Correct Answer - Option 3 : 1:3
Concept:
Section Formula: Section formula is used to determine the coordinate of a point that divides a line into two parts such that ratio of their length is m : n
1. Let P and Q be the given two points (x1, y1, z1) and (x2, y2, z2) respectively and M(x, y, z) be the point dividing the line segment PQ internally in the ratio m: n
2. Internal Section Formula: When the line segment is divided internally in the ration m: n, we use this formula.\(\rm (x, y, z)=(\frac{mx_2+nx_1}{m+n}, \frac{my_2+ny_1}{m+n}, \frac{mz_2+nz_1}{m+n})\)

**WORK INSTRUCTIONS:**
Please carry the section formula passage above forward, picking up right after its final line.

**SUPPLIED RECORDS:**
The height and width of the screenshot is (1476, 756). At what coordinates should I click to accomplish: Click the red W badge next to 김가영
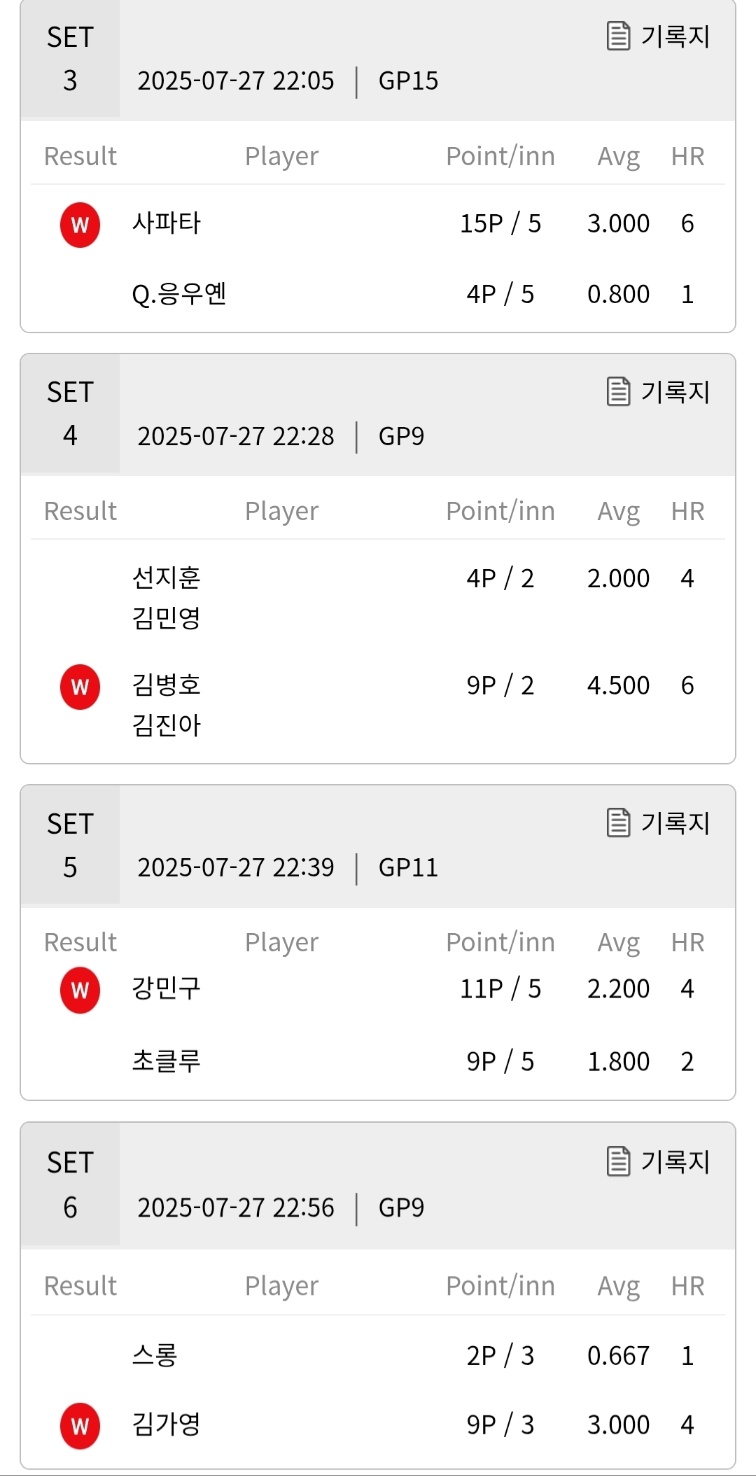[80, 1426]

...

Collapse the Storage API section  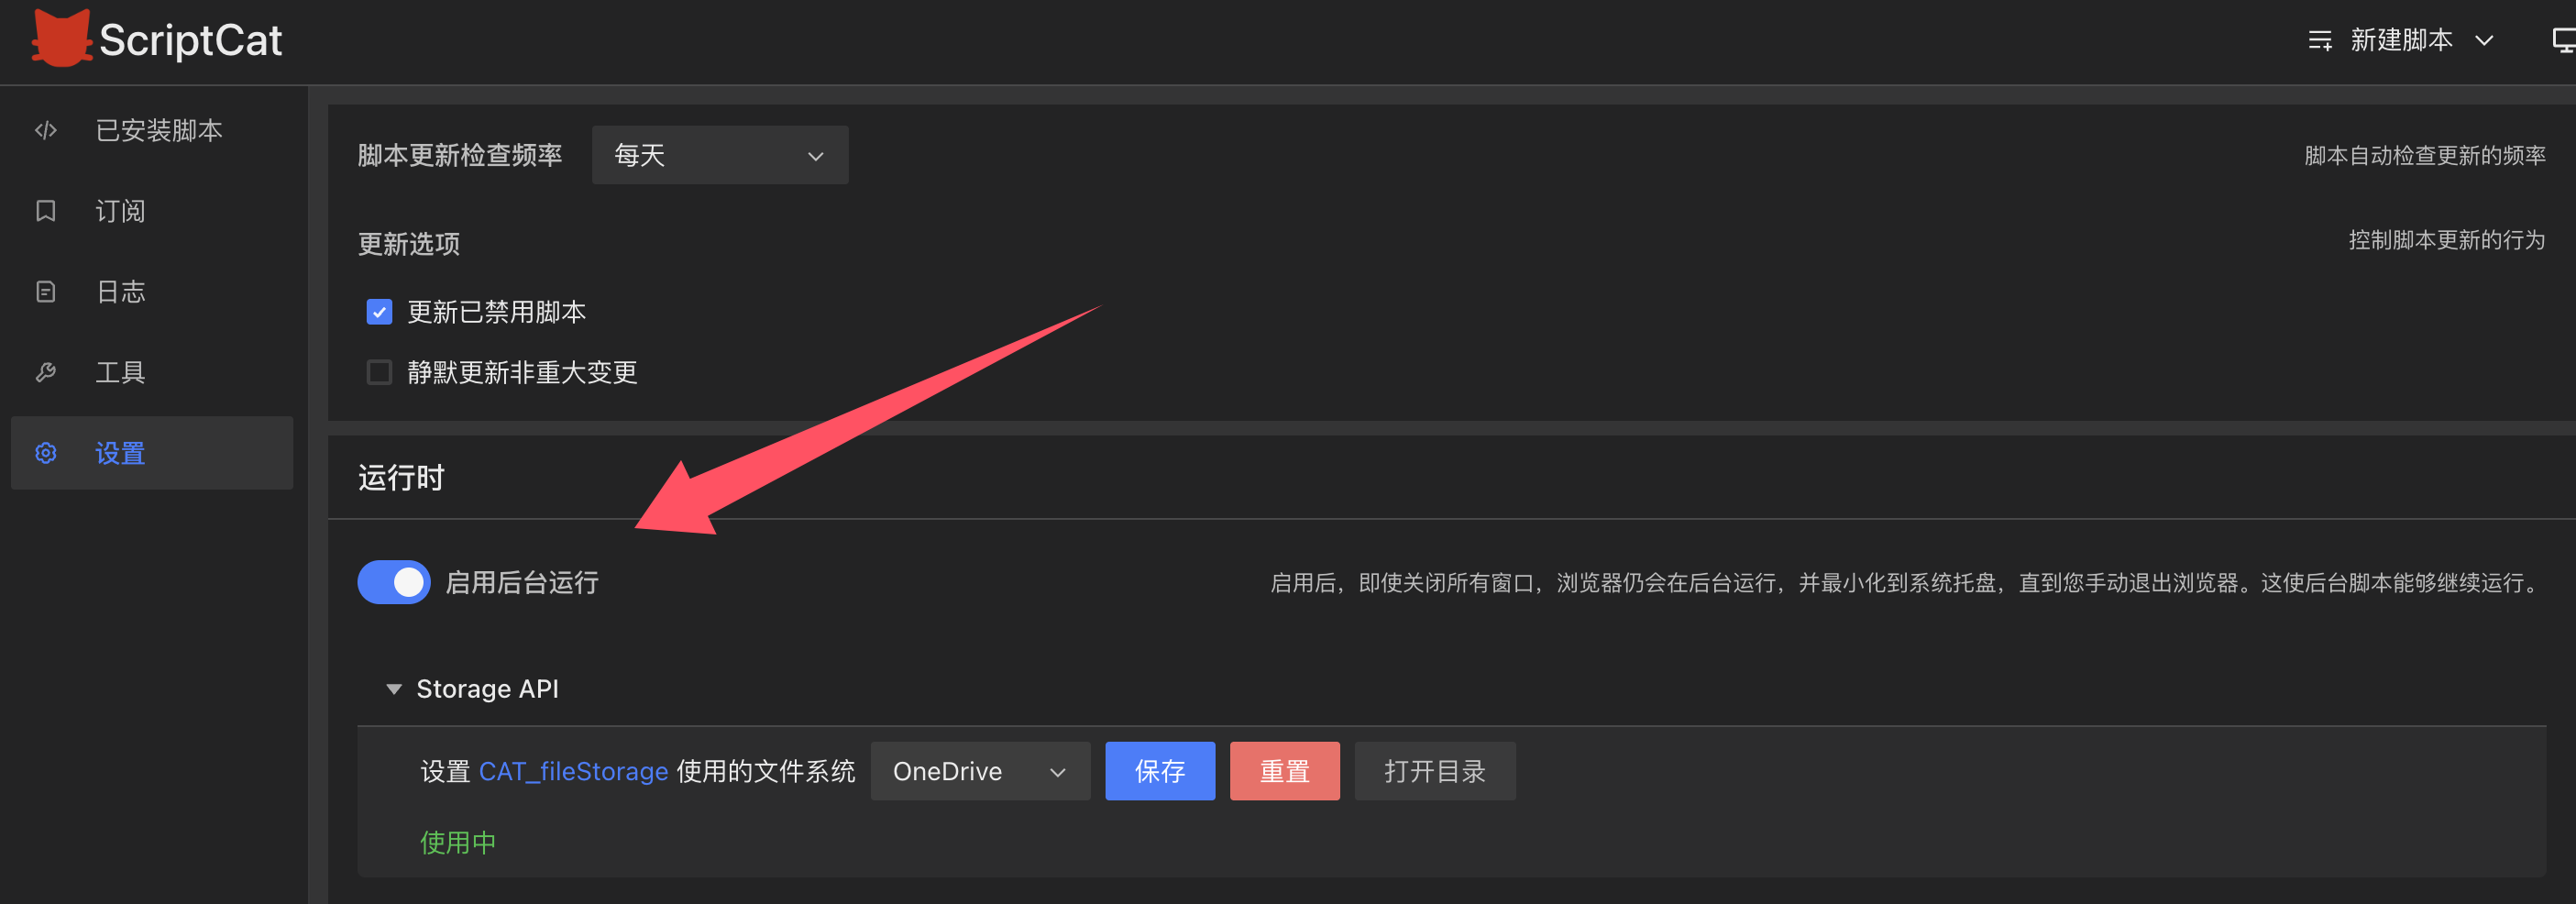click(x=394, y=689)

**TASK OUTPUT:**
Calculation:
Let AB be divided by the plane at R in the ratio k:1,
Then, coordinates of R are (\(\rm (\frac{3k+1}{k+1},\frac{k+2}{k+1},\frac{2k+3}{k+1})\))
Now, R lies on the plane , so this point must satisfy the equation 2x - y + z = 4
∴ \(\rm \frac{6k+2}{k+1}-\frac{k+2}{k+1}+\frac{2k+3}{k+1}=4\)
\(\rm ⇒ \frac{7k+3}{k+1}=4\)
⇒ 7k + 3 = 4k + 4
⇒ 3k = 1
⇒ k = 1/3
So, the ratio is \(\frac1 3 : 1\)= 1:3
Hence, option (3) is correct.